(Stored records)
■ ■ ■ ■ ■ ■ ■

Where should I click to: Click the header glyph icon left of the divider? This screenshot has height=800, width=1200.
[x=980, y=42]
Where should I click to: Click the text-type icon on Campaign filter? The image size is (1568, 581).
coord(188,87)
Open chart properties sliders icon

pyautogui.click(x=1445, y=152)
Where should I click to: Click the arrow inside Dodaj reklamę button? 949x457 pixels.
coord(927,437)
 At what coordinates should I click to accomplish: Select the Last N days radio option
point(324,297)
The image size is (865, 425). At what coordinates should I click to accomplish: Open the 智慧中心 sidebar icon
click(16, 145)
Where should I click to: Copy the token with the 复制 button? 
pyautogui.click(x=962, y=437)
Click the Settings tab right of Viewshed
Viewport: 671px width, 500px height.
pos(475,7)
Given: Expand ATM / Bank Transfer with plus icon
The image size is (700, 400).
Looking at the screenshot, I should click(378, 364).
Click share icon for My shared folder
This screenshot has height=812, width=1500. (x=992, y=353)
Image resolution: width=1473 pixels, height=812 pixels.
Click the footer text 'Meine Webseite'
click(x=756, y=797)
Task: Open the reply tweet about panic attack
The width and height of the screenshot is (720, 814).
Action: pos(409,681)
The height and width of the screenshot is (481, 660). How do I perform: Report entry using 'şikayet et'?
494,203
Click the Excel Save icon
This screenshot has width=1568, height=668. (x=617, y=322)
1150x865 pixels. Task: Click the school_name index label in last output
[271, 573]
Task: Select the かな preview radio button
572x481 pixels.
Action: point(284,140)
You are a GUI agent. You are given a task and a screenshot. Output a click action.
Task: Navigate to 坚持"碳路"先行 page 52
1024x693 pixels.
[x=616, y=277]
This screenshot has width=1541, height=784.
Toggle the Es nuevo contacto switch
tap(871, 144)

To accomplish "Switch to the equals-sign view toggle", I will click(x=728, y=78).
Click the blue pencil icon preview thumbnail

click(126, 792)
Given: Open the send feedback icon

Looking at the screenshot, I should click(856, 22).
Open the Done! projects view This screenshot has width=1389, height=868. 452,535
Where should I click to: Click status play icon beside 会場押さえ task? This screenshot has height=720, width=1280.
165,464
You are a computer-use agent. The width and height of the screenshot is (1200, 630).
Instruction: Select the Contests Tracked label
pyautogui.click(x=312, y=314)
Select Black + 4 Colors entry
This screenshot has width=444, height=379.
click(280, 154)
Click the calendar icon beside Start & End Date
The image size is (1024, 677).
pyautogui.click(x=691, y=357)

■ ■ ■ ■ ■ ■ ■

Please restate every record above word for word.

**Completed task**
Where should I click to: Click the header glyph icon left of the divider? This screenshot has height=800, width=1200.
[x=980, y=42]
Where should I click to: Click the text-type icon on Campaign filter? The image size is (1568, 581).
coord(188,87)
Open chart properties sliders icon

pyautogui.click(x=1445, y=152)
Where should I click to: Click the arrow inside Dodaj reklamę button? 949x457 pixels.
coord(927,437)
 At what coordinates should I click to accomplish: Select the Last N days radio option
point(324,297)
The image size is (865, 425). At what coordinates should I click to accomplish: Open the 智慧中心 sidebar icon
click(16, 145)
Where should I click to: Copy the token with the 复制 button? 
pyautogui.click(x=962, y=437)
Click the Settings tab right of Viewshed
Viewport: 671px width, 500px height.
pos(475,7)
Given: Expand ATM / Bank Transfer with plus icon
The image size is (700, 400).
Looking at the screenshot, I should click(378, 364).
Click share icon for My shared folder
This screenshot has height=812, width=1500. (x=992, y=353)
Image resolution: width=1473 pixels, height=812 pixels.
Click the footer text 'Meine Webseite'
click(x=756, y=797)
Task: Open the reply tweet about panic attack
The width and height of the screenshot is (720, 814).
Action: pos(409,681)
The height and width of the screenshot is (481, 660). How do I perform: Report entry using 'şikayet et'?
494,203
Click the Excel Save icon
This screenshot has width=1568, height=668. (x=617, y=322)
1150x865 pixels. Task: Click the school_name index label in last output
[271, 573]
Task: Select the かな preview radio button
572x481 pixels.
Action: point(284,140)
You are a GUI agent. You are given a task and a screenshot. Output a click action.
Task: Navigate to 坚持"碳路"先行 page 52
1024x693 pixels.
[x=616, y=277]
This screenshot has width=1541, height=784.
Toggle the Es nuevo contacto switch
tap(871, 144)

To accomplish "Switch to the equals-sign view toggle", I will click(x=728, y=78).
Click the blue pencil icon preview thumbnail

click(126, 792)
Given: Open the send feedback icon

Looking at the screenshot, I should click(856, 22).
Open the Done! projects view This screenshot has width=1389, height=868. 452,535
Where should I click to: Click status play icon beside 会場押さえ task? This screenshot has height=720, width=1280.
165,464
You are a computer-use agent. The width and height of the screenshot is (1200, 630).
Instruction: Select the Contests Tracked label
pyautogui.click(x=312, y=314)
Select Black + 4 Colors entry
This screenshot has width=444, height=379.
click(280, 154)
Click the calendar icon beside Start & End Date
The image size is (1024, 677).
pyautogui.click(x=691, y=357)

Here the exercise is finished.